Nada que temer, Julian Barnes, p. 32
Quizá debido a mi condición de
paria, en ocasiones reconocía ante mí las frustraciones y restricciones de la
vida sacerdotal. Un día me confesó con cautela: “No pensarás que soportaría todo
esto si no creyera que al final está el paraíso, verdad?''
En aquel entonces, en parte me
impresionaba este pensamiento práctico y
en parte me horrorizaba una vida malgastada por una vana esperanza. Pero el cálculo de
Pere de Goesbriand tenía una historia distinguida, y yo podría haber descubierto
en ella una versión prosaica de la famosa apuesta de Pascal.
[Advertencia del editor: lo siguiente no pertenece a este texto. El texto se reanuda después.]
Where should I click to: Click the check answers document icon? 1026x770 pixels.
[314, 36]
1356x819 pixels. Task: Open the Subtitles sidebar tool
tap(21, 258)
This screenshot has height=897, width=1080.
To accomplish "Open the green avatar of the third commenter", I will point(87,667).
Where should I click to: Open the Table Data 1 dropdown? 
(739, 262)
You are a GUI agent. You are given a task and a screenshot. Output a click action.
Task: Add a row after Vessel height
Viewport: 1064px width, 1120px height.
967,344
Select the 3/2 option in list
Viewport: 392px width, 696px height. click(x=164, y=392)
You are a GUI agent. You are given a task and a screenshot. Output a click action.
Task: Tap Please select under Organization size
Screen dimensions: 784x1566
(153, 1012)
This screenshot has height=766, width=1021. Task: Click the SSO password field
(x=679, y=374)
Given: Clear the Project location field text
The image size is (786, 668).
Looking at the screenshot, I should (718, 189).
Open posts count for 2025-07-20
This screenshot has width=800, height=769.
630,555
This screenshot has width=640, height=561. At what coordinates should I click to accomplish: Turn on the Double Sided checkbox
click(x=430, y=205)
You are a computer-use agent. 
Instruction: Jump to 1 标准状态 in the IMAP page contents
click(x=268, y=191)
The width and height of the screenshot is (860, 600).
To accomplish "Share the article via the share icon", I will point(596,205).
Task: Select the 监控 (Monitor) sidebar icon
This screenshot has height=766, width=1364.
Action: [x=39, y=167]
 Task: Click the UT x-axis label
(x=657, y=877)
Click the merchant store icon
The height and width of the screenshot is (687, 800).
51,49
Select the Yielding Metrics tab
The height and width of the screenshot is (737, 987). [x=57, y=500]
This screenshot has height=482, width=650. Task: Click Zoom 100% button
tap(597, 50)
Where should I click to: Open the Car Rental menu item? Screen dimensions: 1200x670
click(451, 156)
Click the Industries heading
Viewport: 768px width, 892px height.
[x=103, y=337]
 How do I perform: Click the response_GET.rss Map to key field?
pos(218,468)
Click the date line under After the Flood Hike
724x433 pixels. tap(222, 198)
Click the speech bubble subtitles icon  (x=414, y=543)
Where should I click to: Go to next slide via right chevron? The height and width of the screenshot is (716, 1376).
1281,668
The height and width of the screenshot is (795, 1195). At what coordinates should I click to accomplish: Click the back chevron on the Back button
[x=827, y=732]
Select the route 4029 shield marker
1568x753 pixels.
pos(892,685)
Parece una apuesta
sencilla. Si eres creyente y resulta que Dios existe, ganas. Si crees y resulta
que Dios no existe, pierdes, pero no es ni la mitad de malo de lo que sería
decidir no creer y descubrir después de la muerte que Dios sí existe. No es
quizá tanto un argumento de lo que un ejemplo de posicionamiento interesado, digno
del cuerpo diplomático francés; aunque la apuesta primordial sobre la
existencia de Dios depende de una segunda y simultánea apuesta sobre Su
naturaleza. ¿Y si Dios no es como imaginamos? ¿Y si, por ejemplo, desaprueba a los
que apuestan, sobre todo a aquellos cuya supuesta creencia en Él depende de una mentalidad de
juego de azar? ¿Y quién decide quién gana? No nosotros: Dios quizá prefiera al
dubitativo sincero que al adulador oportunista.